Comme l'indique le titre
d'ailleurs, ce roman
se lit en dormant. Fort de constat, je l'ai donc décrypté avec
lenteur en me laissant envahir à chaque fois par le sommeil,
persuadé que je trouverai là l'effet émotif qui manquait à ma
lecture. Et je crois que c'est une bonne méthode. Je n'ai aucun
souvenir du rêve N°2 effectué durant une sieste en après-midi
mais ma femme m'a surpris, étendu sur le lit, et m'a confié que
« le livre faisait comme un gros papillon violet qui se
serait posé sur ta poitrine ». Je me garderai bien de
raconter les songes N°3, 4, 5 et 7. Je dirai simplement que j'ai
beaucoup rêvé de femmes, de démons, que j'ai reçu la visite
cordiale d'un ami mort et qu'on a volé ma voiture. J'ai senti aussi
que j'allais mourir prochainement et m'en suis réjouis au réveil.
Au bout du compte, j'ai fini par apprécier, éveillé, les sonorités
oniriques de cet ouvrage bizarre.
« La plus favorable
des femmes dans l'interprétation des rêves est la femme noire. Sa
noirceur est lumière qui embellit les soirs. Sa noirceur est une
pierre tombée dans un miroir. La compagnie des femmes noires en rêve
est toujours favorable. Parmi les femmes de rêve dont
l'interprétation est bonne il y a la femme âgée.
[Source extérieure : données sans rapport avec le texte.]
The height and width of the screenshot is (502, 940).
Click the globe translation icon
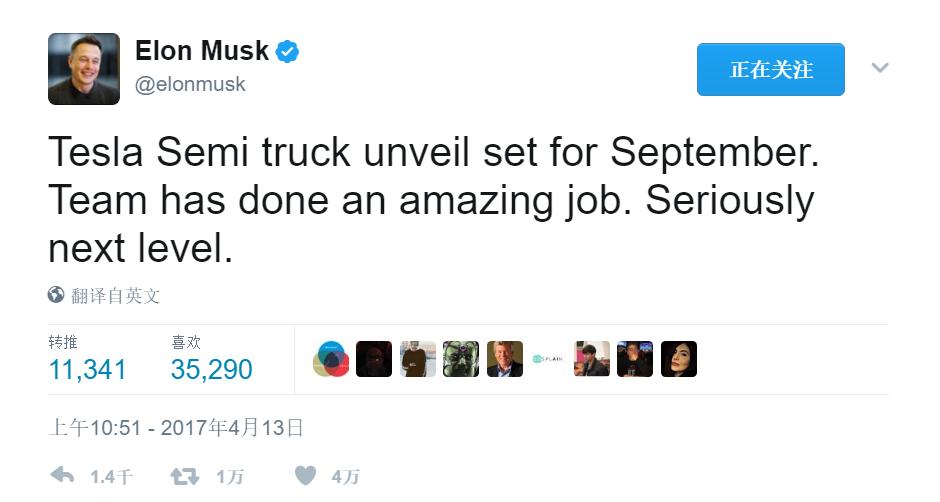tap(56, 295)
La femme âgée
écarte du danger. Il y a la vue de la femme inconnue qui est
meilleure que celle de la femme connue. La femme nue meilleure que la
femme en tenue. La femme belle qui annonce la bonne nouvelle. »
À
la suite de cette expérience de lecture, je me suis interrogé sur
la démarche de l'auteur. Qu'est-ce qui l'a poussé vers cette
thématique quelque peu anachronique du rêve alors que nous sommes
tous fascinés et suspendus aux mondes virtuels ? Il s'agit là
d'une interprétation toute personnelle mais je ne peux m'empêcher
de penser à Dante Alighieri. « L'Enfer »
a en effet les accents d'une expérience vécue. On lit ce poème
comme on lirait le témoignage d'un rescapé des camps. Or, comment
le poète aurait-il pu traverser les neuf cercles autrement que par
le rêve? En se lançant dans la traduction de « L'Enfer »,
Antoine Brea cherchait une vérité poétique. Et je crois qu'il l'a
trouvée et développée dans « Roman Dormant ». Pour
cette raison et pour d'autres, il me semble que l'onirocritique
musulmane fonctionne en réalité comme un trompe-l'oeil, un peu à
la manière de Borges qui se joue des références avec un humour
métaphysique à la fois jouissif et libérateur.